What is the 200 DMA?
200 DMA (Daily Moving Average) is the average closing price of a stock, index, or asset over the last 200 trading days.
Above 200 DMA = Bullish trend
Below 200 DMA = Bearish trend
Why is the 200 DMA Breach Important?
A break below 200 DMA often signals market pessimism, leading to potential undervaluation.
Recovery aligns with mean-reversion, where markets return to long-term growth trends.
Short-Term vs. Long-Term Payoff
Short-term (1 Month): Returns = 1.5% (modest, unpredictable).

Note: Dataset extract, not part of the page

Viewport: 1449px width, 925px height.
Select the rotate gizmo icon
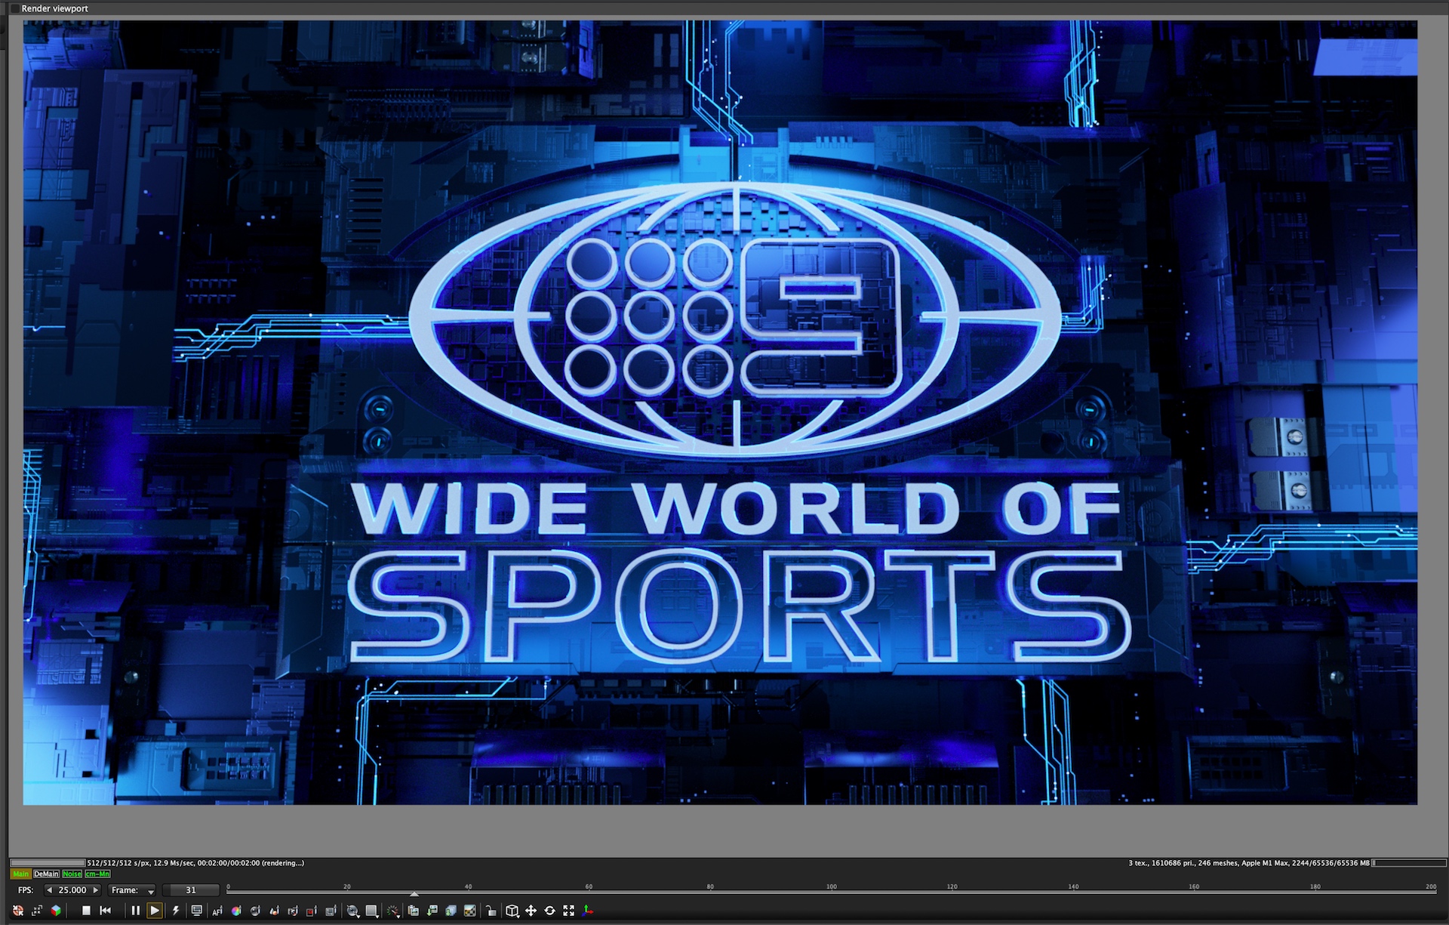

Long-term (12 Months): Returns = 19.4% (more consistent recovery).
Takeaway: Longer holding periods (6-12 months) reward patient investors.
Risk vs. Reward
Risk grows with time, but so do potential returns:
1 Month: Max return = 35.4%
12 Months: Max return = 104.4%
Takeaway: Be ready for volatility but trust long-term growth.
High Probability of Positive Returns
Positive return probability rises from 60.4% (1 Month) to 70.2% (12 Months).
History favors patience: Nearly 3 in 4 chances of earning positive returns over a year!
After a 200 DMA breach, holding for 6–12 months historically pays off. Prepare for volatility, but let time and patience work in your favor.